BEGIN Data for the task

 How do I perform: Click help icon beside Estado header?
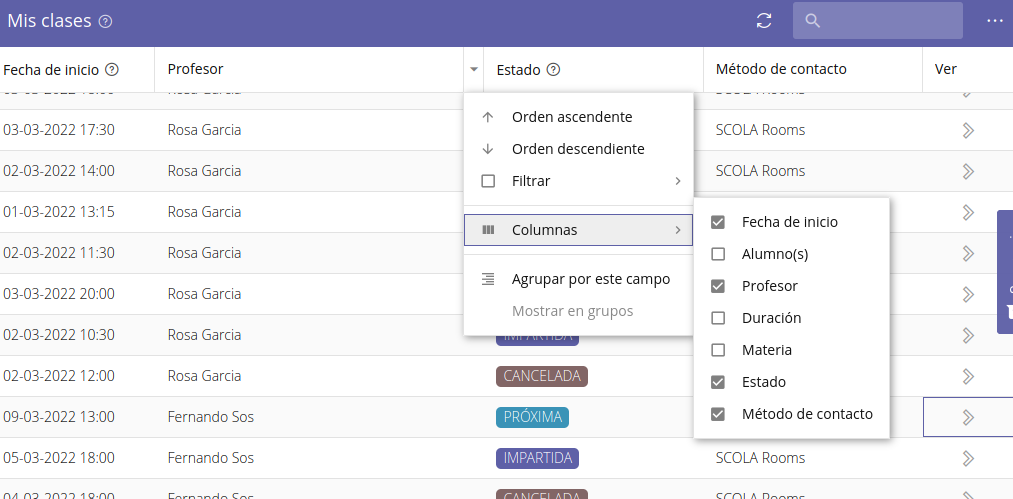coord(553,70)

END Data for the task
BEGIN Data for the task

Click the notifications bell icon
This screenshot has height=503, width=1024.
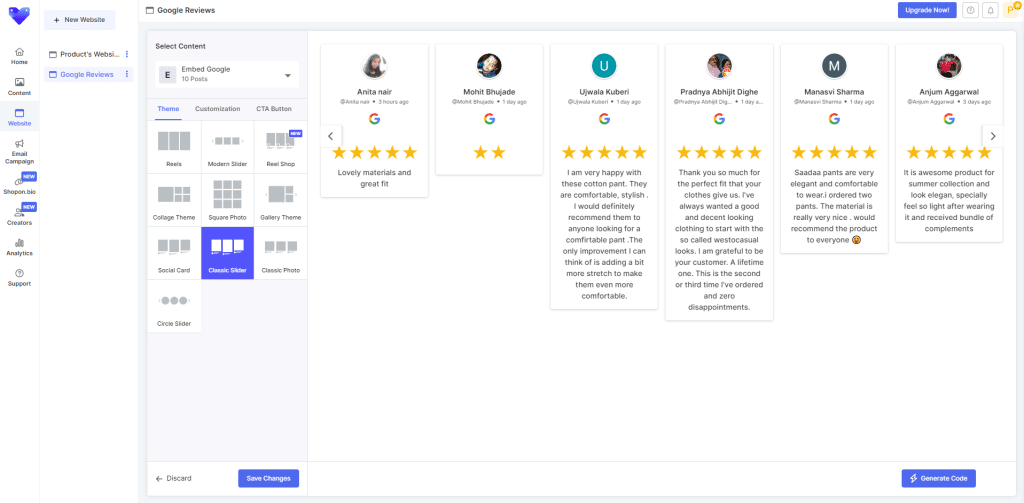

END Data for the task
BEGIN Data for the task

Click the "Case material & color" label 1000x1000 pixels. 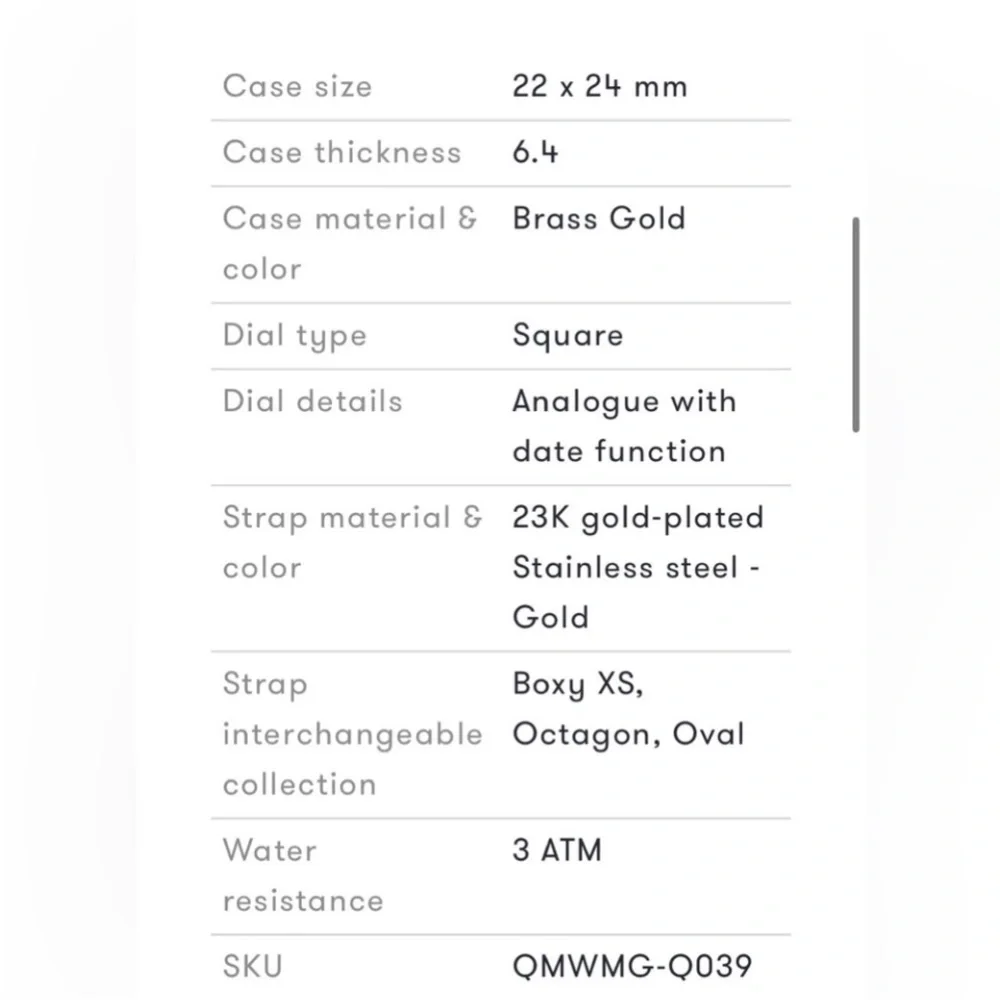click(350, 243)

END Data for the task

The task - From the records above, retype only the lines starting at the line that contains "Click the notifications bell icon" and ending at the line that contains "This screenshot has height=503, width=1024.", both included.

Written answer -
Click the notifications bell icon
This screenshot has height=503, width=1024.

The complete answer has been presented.